You’ve got to hand it to Obama; he’s a skillful magician. He can make bad news disappear in a heartbeat. In recent weeks for example, think about the horrible news from the November elections. Obama got onto his 747 and flitted off into the sunset and the news media immediately focused on his trip; the bad election news got very much downplayed. Then there was North Korea attacking South Korea right after South Korea snubbed Obama’s trade agreement. That piece of bad news got relegated to the third page of the comic section.
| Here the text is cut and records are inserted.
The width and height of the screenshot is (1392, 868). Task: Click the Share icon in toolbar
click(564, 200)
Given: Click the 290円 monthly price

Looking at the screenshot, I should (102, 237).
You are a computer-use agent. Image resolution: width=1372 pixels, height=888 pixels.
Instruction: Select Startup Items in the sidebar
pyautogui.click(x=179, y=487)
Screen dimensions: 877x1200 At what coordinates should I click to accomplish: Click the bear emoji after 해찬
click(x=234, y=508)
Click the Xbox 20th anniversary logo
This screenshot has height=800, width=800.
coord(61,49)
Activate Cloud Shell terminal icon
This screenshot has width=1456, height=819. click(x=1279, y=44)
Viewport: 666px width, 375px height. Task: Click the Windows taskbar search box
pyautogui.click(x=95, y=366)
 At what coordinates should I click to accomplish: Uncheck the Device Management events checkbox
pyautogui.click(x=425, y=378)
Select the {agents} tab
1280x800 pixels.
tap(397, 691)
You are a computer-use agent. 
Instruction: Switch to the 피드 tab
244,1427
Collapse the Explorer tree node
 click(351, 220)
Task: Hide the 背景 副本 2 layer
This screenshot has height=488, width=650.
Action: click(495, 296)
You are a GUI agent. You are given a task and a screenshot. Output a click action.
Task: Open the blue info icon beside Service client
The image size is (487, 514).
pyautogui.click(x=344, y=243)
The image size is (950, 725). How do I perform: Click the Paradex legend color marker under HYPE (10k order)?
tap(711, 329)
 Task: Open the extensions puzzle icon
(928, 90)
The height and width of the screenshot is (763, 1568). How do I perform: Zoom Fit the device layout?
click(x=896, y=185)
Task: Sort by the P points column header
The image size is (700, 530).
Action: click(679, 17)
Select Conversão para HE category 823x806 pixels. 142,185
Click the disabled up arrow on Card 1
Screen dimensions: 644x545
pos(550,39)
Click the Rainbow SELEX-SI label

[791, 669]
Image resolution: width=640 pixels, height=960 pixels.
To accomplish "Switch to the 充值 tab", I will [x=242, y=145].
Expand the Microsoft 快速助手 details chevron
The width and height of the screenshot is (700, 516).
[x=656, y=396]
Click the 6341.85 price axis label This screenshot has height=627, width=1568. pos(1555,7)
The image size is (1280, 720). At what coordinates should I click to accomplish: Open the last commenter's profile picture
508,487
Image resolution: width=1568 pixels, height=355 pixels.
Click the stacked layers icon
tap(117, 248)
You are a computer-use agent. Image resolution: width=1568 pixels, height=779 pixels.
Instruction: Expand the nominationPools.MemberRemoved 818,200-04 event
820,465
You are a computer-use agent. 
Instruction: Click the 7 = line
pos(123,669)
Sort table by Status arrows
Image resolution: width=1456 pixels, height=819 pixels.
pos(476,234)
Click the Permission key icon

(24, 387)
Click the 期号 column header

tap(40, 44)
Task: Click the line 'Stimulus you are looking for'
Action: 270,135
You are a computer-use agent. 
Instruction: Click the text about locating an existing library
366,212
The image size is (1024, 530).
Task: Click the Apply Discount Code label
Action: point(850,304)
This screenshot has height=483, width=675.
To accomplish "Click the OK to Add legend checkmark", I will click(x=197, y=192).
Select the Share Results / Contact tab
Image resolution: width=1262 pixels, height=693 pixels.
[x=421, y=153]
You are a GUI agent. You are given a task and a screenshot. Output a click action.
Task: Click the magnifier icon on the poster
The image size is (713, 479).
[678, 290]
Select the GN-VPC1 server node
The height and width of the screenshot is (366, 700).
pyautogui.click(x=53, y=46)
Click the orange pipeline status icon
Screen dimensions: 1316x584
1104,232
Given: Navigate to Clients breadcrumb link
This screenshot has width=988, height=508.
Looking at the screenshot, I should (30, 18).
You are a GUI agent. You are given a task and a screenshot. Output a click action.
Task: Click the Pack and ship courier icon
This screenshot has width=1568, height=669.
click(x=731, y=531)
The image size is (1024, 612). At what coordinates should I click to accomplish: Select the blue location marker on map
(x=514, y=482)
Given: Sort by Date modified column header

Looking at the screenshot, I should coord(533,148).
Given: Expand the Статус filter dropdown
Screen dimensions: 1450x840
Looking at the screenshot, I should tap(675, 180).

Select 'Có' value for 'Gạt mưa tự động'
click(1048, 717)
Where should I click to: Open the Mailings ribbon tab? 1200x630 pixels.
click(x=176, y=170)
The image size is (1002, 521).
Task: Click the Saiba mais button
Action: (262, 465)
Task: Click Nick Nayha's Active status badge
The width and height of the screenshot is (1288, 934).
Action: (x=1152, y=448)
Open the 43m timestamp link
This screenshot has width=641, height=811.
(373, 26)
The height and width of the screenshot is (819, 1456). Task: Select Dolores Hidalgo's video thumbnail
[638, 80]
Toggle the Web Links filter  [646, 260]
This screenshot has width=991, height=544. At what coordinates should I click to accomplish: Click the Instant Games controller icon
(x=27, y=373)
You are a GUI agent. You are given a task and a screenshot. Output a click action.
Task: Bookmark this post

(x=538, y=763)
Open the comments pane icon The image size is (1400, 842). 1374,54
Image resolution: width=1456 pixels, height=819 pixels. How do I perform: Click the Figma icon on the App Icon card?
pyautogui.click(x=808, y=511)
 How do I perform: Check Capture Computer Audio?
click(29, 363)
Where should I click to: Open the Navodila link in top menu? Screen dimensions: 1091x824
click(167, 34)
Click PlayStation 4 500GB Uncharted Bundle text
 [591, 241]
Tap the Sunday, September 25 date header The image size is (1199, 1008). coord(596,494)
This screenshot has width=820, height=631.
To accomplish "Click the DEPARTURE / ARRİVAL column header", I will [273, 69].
Wikileaks came along and the North Korean situation disappeared. Wikileaks was making Obama’s national security look like a slew of kids playing in a sandbox, so Obama made a tax deal and…poof! Wikileaks was gone! More recently, he invited Clinton over for a White House beer and now the tax cut dilemma is exiting to stage left. The right wing media had to ask if Obama was so weak that he needed to lean on Clinton to rescue him and…. It looks like the subject of the New York mosque is about to change the subject yet again!

But, all of these magic tricks are just the tip of the iceberg when it comes to the Obama prowess. Have you noticed that he’s back to having more face time on TV than Leno and Lettermen combined? As matter of fact, we’ve gotten so used to his mug on TV that he has actually become part of the average American household, like the family dog…. Or the boar, if you live out west.

Let’s face it. This guy is so vain and so egotistical that someone mentioned he looks like a bimbo with a cigarette in his mouth and he quit after smoking after 40 years of the habit.

In fact, when you examine the Obama psyche, you hit a brick wall. Nobody can figure out who he really is. That’s because he’s got more sides to him than the pentagon. And, of course, there are his tricks. I used to say that Clinton had more tricks up his sleeve than Houdini, but Clinton doesn’t hold a candle to Obama. The only problem is that Obama is clumsy; he can’t pull off a trick without showing his dirty underwear.

That’s MY AMERICAN OPINION, respectfully submitted.